Closer to the end of 2020, Vinayak turned his attention towards the second part of the problem: Egg. Though EVs were spotted on the road—and there was enough intent on the part of consumers to buy them—they had not become a mass product. Potential energy didn’t convert into kinetic energy. “It was no longer about the vehicle, but the energy ecosystem which was broken,” says Vinayak. Consumers had three pressing questions: Where do I charge? How long will it take? And how long will my battery last? And there were no answers. “That triggered us to start Exponent Energy,” says Vinayak, who along with Sanjay Byalal, co-founded the energy-tech startup in October 2020.

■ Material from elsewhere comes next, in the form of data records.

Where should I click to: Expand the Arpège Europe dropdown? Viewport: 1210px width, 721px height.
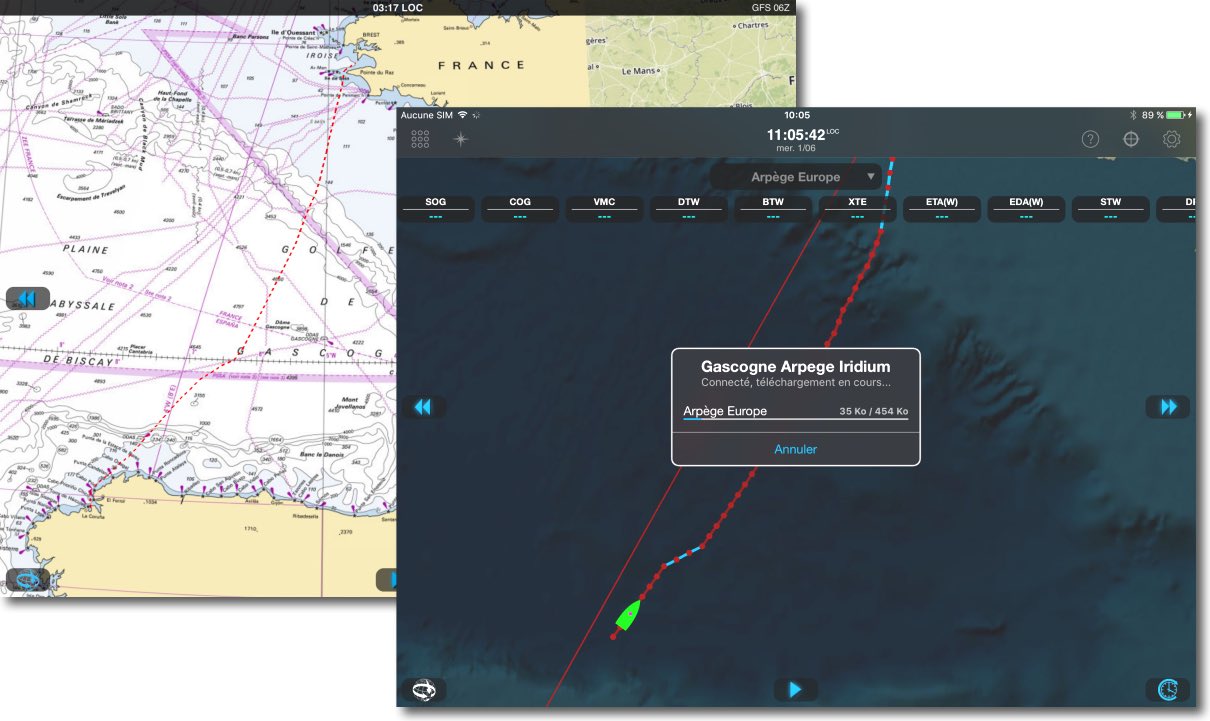point(796,177)
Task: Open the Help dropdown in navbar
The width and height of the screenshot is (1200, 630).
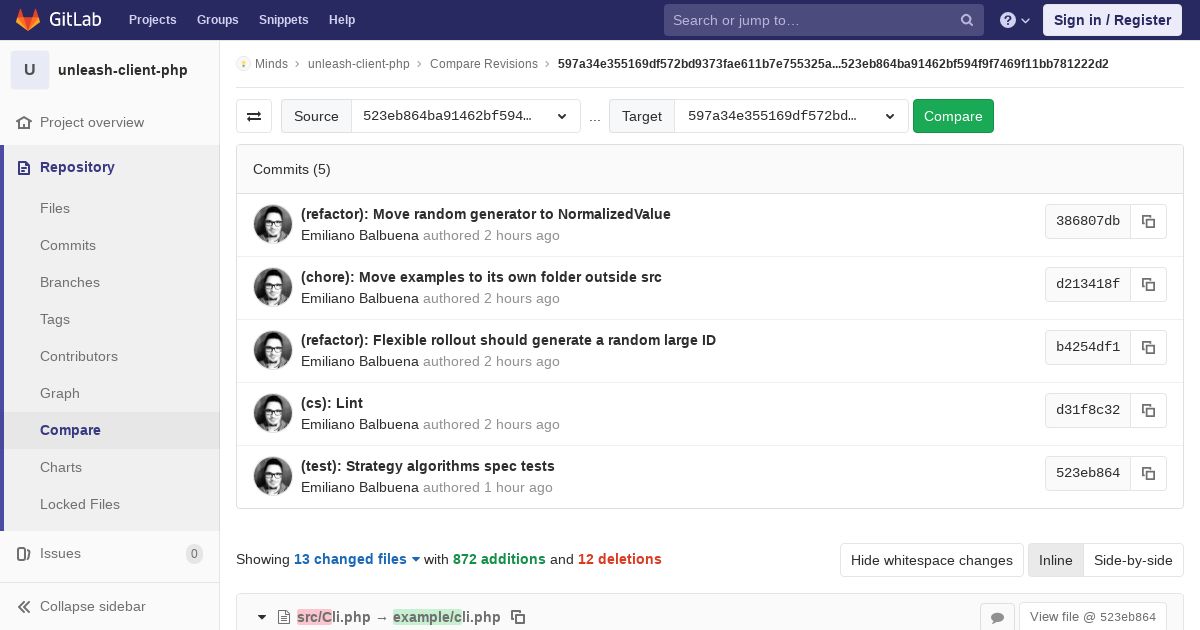Action: tap(1016, 20)
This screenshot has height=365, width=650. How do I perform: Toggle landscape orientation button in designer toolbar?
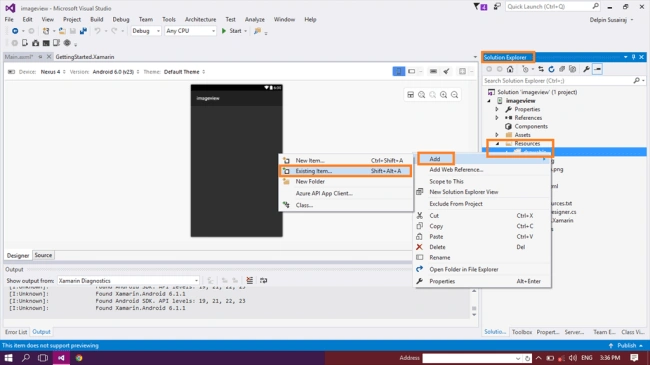tap(412, 71)
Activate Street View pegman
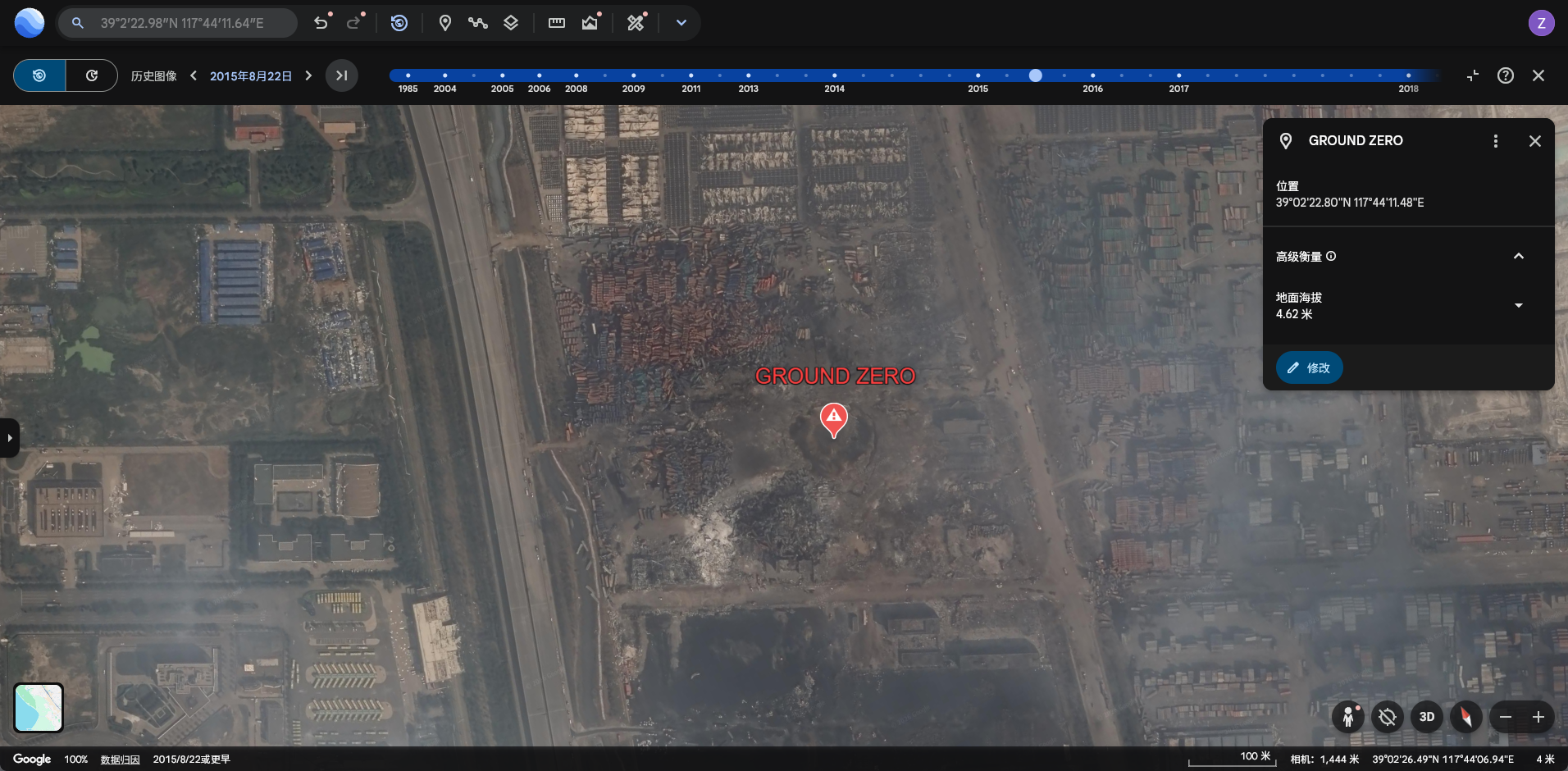 pyautogui.click(x=1347, y=717)
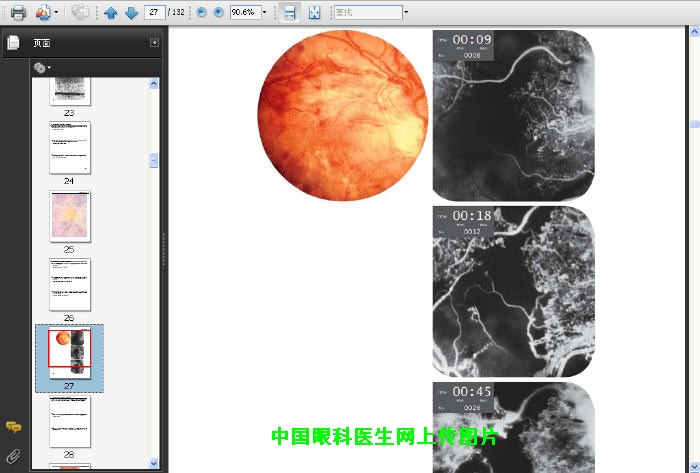Enable scrolling page display mode

pos(289,13)
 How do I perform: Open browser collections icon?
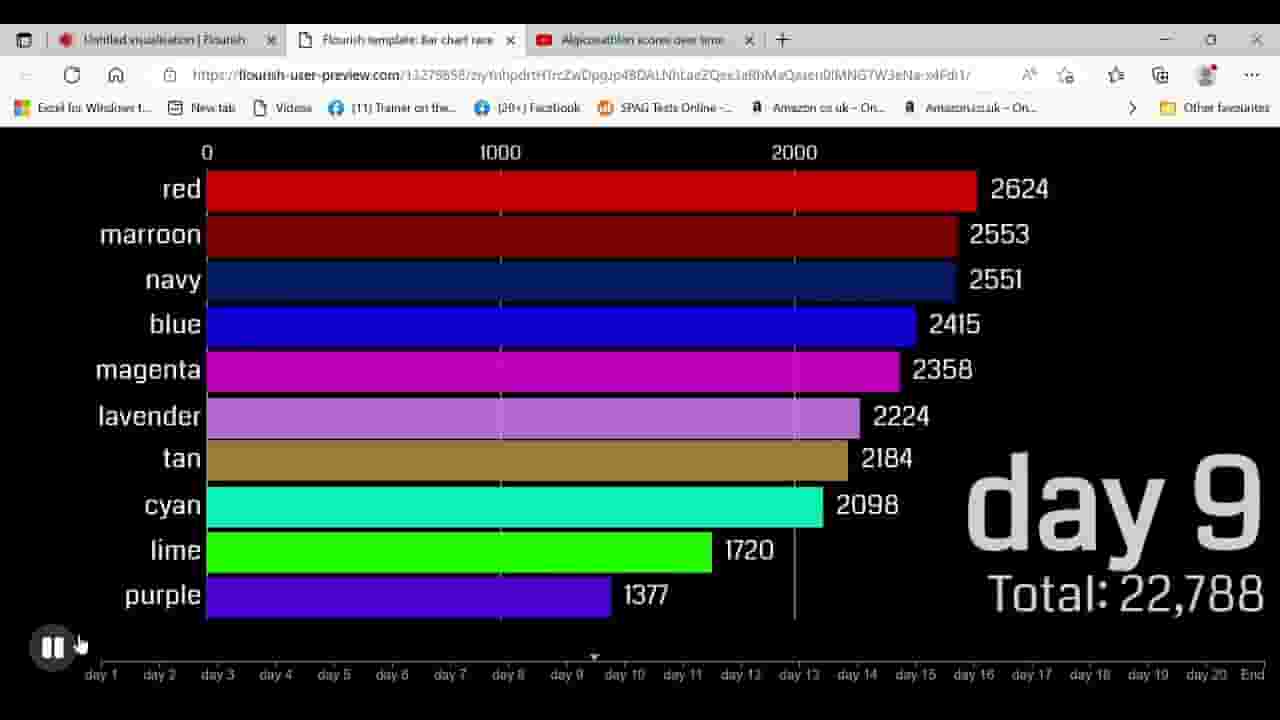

Though Vinayak found the egg, it was tough to hatch it. “Again, nobody believed us when we said that we would charge vehicles in 15 minutes,” smiles the co-founder and CEO of Exponent, which raised $5 million in its pre-Series A round of funding in December 2021, and started commercial operations in March 2023. If rapid charging batteries and technology looked like a fantasy tale, then there was another problem which had become incredible: Can the EV charging business ever be profitable? Well, if the business had to make money, then scores of vehicles have to be charged in a short span of time. Fast charging was the only solution.